Record set:

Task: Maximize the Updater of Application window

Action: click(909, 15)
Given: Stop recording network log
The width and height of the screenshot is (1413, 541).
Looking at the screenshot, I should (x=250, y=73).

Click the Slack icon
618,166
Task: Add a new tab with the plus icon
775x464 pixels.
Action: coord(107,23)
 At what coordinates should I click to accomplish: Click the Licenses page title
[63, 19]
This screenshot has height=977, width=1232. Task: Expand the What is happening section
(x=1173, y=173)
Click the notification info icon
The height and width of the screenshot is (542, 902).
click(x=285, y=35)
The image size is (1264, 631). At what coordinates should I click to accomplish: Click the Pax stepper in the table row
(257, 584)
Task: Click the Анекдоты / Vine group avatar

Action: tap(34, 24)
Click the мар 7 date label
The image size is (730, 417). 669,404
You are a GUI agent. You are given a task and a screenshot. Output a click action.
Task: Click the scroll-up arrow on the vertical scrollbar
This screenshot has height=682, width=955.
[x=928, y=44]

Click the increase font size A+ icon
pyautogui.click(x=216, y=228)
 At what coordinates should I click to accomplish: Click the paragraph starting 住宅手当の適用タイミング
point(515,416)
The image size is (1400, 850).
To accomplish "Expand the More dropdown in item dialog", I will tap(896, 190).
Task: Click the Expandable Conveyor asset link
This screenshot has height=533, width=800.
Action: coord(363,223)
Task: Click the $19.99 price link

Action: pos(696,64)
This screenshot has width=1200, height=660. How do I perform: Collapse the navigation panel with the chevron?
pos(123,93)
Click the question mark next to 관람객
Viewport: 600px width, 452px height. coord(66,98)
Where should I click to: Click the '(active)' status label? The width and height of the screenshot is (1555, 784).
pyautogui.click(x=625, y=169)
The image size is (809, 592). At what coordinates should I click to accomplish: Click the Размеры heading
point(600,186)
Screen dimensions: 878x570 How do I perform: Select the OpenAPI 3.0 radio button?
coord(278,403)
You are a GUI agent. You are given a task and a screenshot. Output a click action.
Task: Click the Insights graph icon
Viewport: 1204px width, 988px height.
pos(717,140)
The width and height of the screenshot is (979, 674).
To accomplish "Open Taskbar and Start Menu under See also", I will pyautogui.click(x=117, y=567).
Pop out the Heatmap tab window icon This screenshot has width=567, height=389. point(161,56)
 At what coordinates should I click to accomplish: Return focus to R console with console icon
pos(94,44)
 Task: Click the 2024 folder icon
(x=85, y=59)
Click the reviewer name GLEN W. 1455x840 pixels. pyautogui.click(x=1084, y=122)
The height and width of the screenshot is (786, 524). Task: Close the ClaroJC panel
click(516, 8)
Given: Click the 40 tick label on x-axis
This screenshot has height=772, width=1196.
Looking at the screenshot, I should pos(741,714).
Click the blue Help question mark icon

What is needed:
Copy all of the records above line for line, with no changes at all.

Result:
Task: Maximize the Updater of Application window

Action: click(909, 15)
Given: Stop recording network log
The width and height of the screenshot is (1413, 541).
Looking at the screenshot, I should (x=250, y=73).

Click the Slack icon
618,166
Task: Add a new tab with the plus icon
775x464 pixels.
Action: coord(107,23)
 At what coordinates should I click to accomplish: Click the Licenses page title
[63, 19]
This screenshot has height=977, width=1232. Task: Expand the What is happening section
(x=1173, y=173)
Click the notification info icon
The height and width of the screenshot is (542, 902).
click(x=285, y=35)
The image size is (1264, 631). At what coordinates should I click to accomplish: Click the Pax stepper in the table row
(257, 584)
Task: Click the Анекдоты / Vine group avatar

Action: tap(34, 24)
Click the мар 7 date label
The image size is (730, 417). 669,404
You are a GUI agent. You are given a task and a screenshot. Output a click action.
Task: Click the scroll-up arrow on the vertical scrollbar
This screenshot has height=682, width=955.
[x=928, y=44]

Click the increase font size A+ icon
pyautogui.click(x=216, y=228)
 At what coordinates should I click to accomplish: Click the paragraph starting 住宅手当の適用タイミング
point(515,416)
The image size is (1400, 850).
To accomplish "Expand the More dropdown in item dialog", I will tap(896, 190).
Task: Click the Expandable Conveyor asset link
This screenshot has height=533, width=800.
Action: coord(363,223)
Task: Click the $19.99 price link

Action: pos(696,64)
This screenshot has width=1200, height=660. How do I perform: Collapse the navigation panel with the chevron?
pos(123,93)
Click the question mark next to 관람객
Viewport: 600px width, 452px height. coord(66,98)
Where should I click to: Click the '(active)' status label? The width and height of the screenshot is (1555, 784).
pyautogui.click(x=625, y=169)
The image size is (809, 592). At what coordinates should I click to accomplish: Click the Размеры heading
point(600,186)
Screen dimensions: 878x570 How do I perform: Select the OpenAPI 3.0 radio button?
coord(278,403)
You are a GUI agent. You are given a task and a screenshot. Output a click action.
Task: Click the Insights graph icon
Viewport: 1204px width, 988px height.
pos(717,140)
The width and height of the screenshot is (979, 674).
To accomplish "Open Taskbar and Start Menu under See also", I will pyautogui.click(x=117, y=567).
Pop out the Heatmap tab window icon This screenshot has width=567, height=389. point(161,56)
 At what coordinates should I click to accomplish: Return focus to R console with console icon
pos(94,44)
 Task: Click the 2024 folder icon
(x=85, y=59)
Click the reviewer name GLEN W. 1455x840 pixels. pyautogui.click(x=1084, y=122)
The height and width of the screenshot is (786, 524). Task: Close the ClaroJC panel
click(516, 8)
Given: Click the 40 tick label on x-axis
This screenshot has height=772, width=1196.
Looking at the screenshot, I should pos(741,714).
Click the blue Help question mark icon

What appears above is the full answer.